• **REQUIRED WORK**
Print all the records below exactly as they stand, but leave out the pictures.

#### SUPPLIED DATA ####

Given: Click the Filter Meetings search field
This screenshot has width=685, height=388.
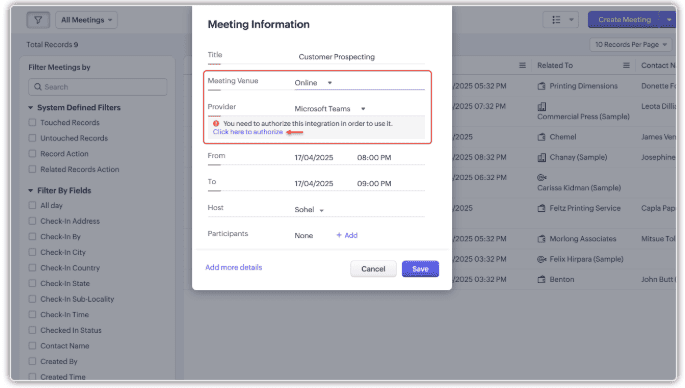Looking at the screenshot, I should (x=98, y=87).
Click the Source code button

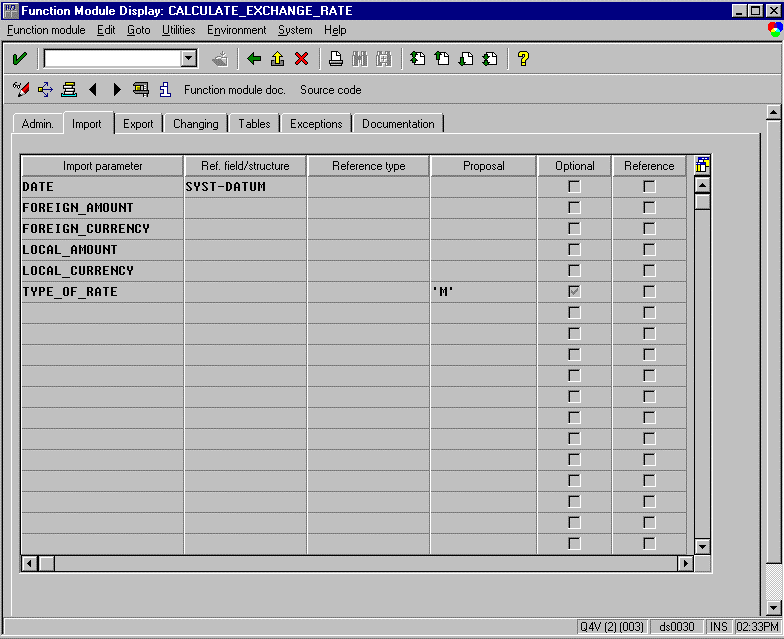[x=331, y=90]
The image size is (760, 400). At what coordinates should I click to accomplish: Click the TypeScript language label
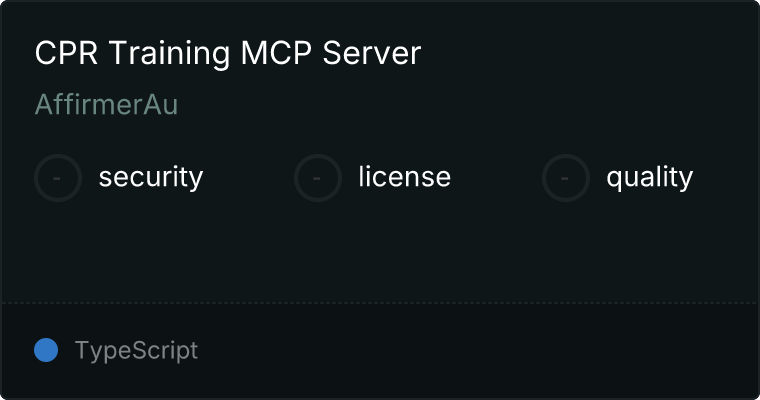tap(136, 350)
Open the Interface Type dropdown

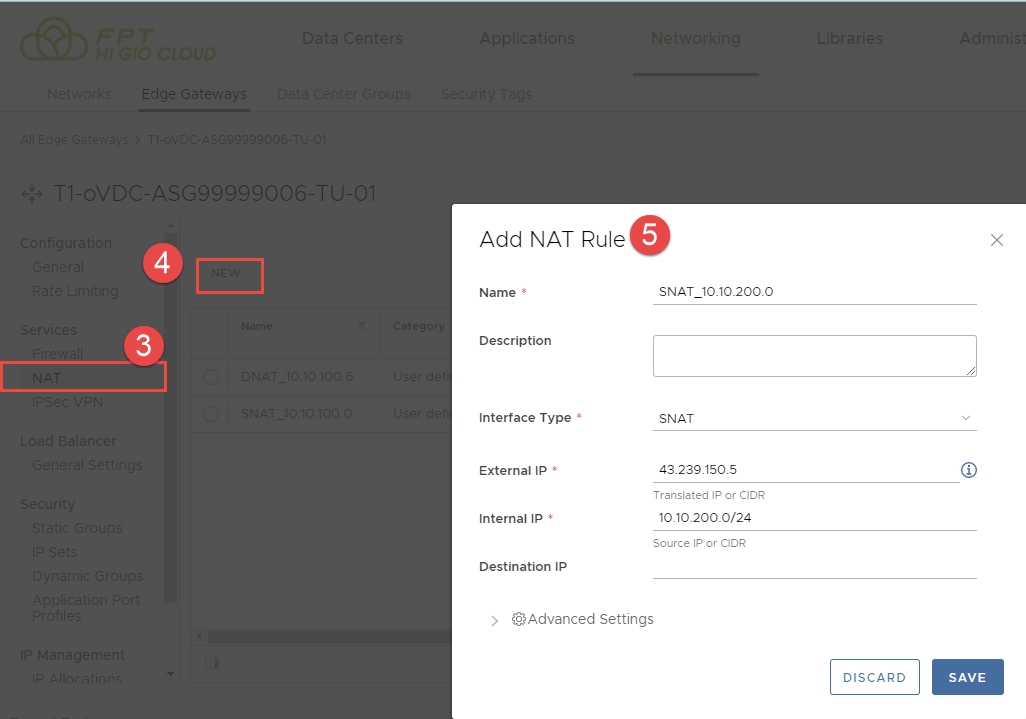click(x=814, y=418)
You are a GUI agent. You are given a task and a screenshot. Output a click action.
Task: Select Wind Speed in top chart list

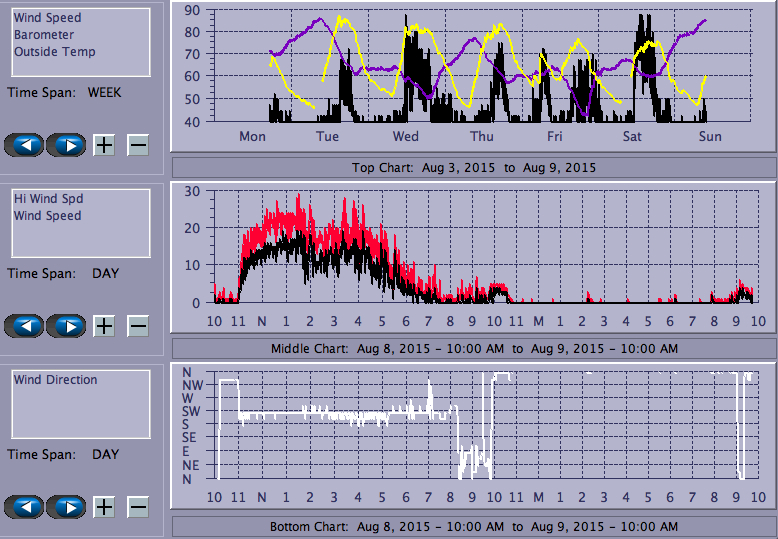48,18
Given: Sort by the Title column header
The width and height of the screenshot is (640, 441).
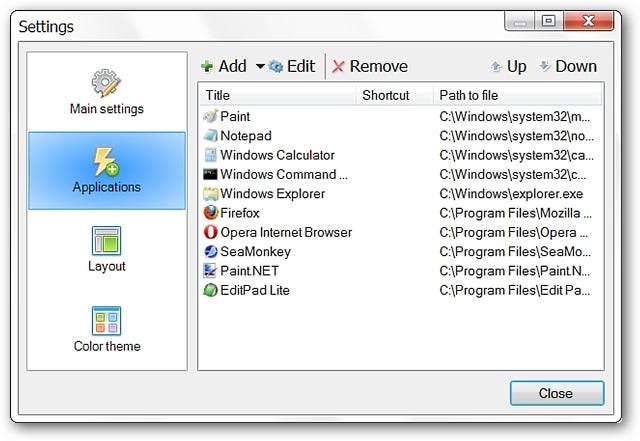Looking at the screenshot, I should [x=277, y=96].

####

• **SOLUTION TO THIS EXERCISE**
Given: Click the Filter Meetings search field
This screenshot has width=685, height=388.
Looking at the screenshot, I should (x=98, y=87).
Click the Source code button

[x=331, y=90]
The image size is (760, 400). At what coordinates should I click to accomplish: Click the TypeScript language label
tap(136, 350)
Open the Interface Type dropdown

click(x=814, y=418)
You are a GUI agent. You are given a task and a screenshot. Output a click action.
Task: Select Wind Speed in top chart list

48,18
Given: Sort by the Title column header
The width and height of the screenshot is (640, 441).
Looking at the screenshot, I should [x=277, y=96].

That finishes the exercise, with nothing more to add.